According to tradition the church stood on the same place as the former Dún, or residence, of Baoth Bronach, King of Corcomroe.
He gave the place to Saint Mainchín for the glory of God. There was a castle in Ennistymon, which in 1580 belonged to O’Connor.
It has since disappeared.

==Settlements==
In 1841, the population of the parish was 6,436 in 1,065 houses, of whom 4,494 lived in rural districts.

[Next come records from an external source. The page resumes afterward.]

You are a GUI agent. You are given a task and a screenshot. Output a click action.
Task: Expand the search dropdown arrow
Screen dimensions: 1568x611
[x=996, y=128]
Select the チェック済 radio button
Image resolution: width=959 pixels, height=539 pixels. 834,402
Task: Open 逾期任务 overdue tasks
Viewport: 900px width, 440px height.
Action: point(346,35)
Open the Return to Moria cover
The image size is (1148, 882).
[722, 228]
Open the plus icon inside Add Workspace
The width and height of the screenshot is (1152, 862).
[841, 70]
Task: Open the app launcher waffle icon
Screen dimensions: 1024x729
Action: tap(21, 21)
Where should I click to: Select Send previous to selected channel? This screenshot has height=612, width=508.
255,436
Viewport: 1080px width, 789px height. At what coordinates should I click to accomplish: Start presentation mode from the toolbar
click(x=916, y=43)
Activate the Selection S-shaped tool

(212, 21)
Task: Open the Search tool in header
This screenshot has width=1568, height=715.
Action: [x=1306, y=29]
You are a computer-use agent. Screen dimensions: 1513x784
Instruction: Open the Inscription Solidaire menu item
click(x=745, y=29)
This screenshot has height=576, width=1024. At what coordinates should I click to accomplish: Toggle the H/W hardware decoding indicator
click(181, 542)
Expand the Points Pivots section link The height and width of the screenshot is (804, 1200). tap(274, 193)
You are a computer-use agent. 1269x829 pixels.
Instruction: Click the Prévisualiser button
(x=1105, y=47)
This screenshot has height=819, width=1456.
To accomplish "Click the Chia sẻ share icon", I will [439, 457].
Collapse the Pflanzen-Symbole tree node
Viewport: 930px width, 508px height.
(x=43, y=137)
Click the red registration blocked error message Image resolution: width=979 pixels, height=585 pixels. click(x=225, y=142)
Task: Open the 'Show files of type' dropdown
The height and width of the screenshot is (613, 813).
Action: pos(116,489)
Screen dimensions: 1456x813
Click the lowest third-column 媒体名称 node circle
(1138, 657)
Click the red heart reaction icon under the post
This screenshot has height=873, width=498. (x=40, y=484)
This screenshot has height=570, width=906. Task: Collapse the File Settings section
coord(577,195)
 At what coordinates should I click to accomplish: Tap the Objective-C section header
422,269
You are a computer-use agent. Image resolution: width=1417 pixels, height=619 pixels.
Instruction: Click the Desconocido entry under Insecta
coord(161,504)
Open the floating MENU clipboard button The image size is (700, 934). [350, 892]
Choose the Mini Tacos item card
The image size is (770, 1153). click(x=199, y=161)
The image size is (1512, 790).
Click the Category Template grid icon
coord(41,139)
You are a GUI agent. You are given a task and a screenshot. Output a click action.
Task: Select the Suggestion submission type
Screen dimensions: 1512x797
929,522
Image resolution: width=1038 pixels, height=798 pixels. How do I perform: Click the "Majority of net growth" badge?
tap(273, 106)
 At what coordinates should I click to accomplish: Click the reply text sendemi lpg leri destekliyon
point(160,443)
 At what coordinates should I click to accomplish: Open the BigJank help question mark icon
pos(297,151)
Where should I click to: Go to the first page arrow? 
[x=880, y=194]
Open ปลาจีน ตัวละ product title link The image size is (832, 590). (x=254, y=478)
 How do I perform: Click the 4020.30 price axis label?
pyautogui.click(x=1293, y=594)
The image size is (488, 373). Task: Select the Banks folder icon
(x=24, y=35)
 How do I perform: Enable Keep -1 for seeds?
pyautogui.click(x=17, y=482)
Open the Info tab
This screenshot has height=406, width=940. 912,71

Kilmanaheen contains the small town of Ennistymon and part of the village of Lahinch.
Ennistymon lies at one end of the N85 road from Ennis, and on the N67 road between Galway and Tarbert (via the Shannon Ferry). The river Cullenagh runs through the town.
It is near to the edge of the Burren, a scenic area. Ennistymon was a stop on the West Clare Railway until it was closed in the late 1950s.
Brian Merriman, the poet, was born in Ennistymon in 1749. Caitlin Macnamara of Ennistymon married the Welsh poet, Dylan Thomas.

==Catholic parish==
In 1837, the parish was part of the Catholic union or district of Ennistymon, which also included the parish of Clooney, and contained the chapels of Ennistymon, Lahinch, and Kilthomas.
Today, the Catholic parish of Ennistymon, which is within the diocese of Galway, Kilmacduagh and Kilfenora, includes the churches of Our Lady and Saint Michael in Ennistymon, Saint Columba in Clouna and the Immaculate Conception in Lahinch.

==Townlands==

Townlands within the civil parish of Kilmanaheen include Ardnacullia North, Arcnacullia South, Attycristora, Ballingaddy East, Ballingaddy West, Calluragh East, Calluragh South, Calluragh West, Carrowgar, Carrowntedaun, Castlequarter, Cloonaveige, Clooncoul, Clooneybreen, Crag, Deerpark Lower, Deerpark Middle, Deerpark Upper, Deerpark West, Ennistimon, Fahanlunaghta Beg, Fahanlunaghta More, Furraglaun, Glebe, Gortnaclohy, Kilcornan, Knockbrack, Knockpatrick, Lehinch, Lissatunna, Maghera, Rinneen, Shanbally, Sroohil, Tullygarvan East, Tullygarvan West and Woodmount.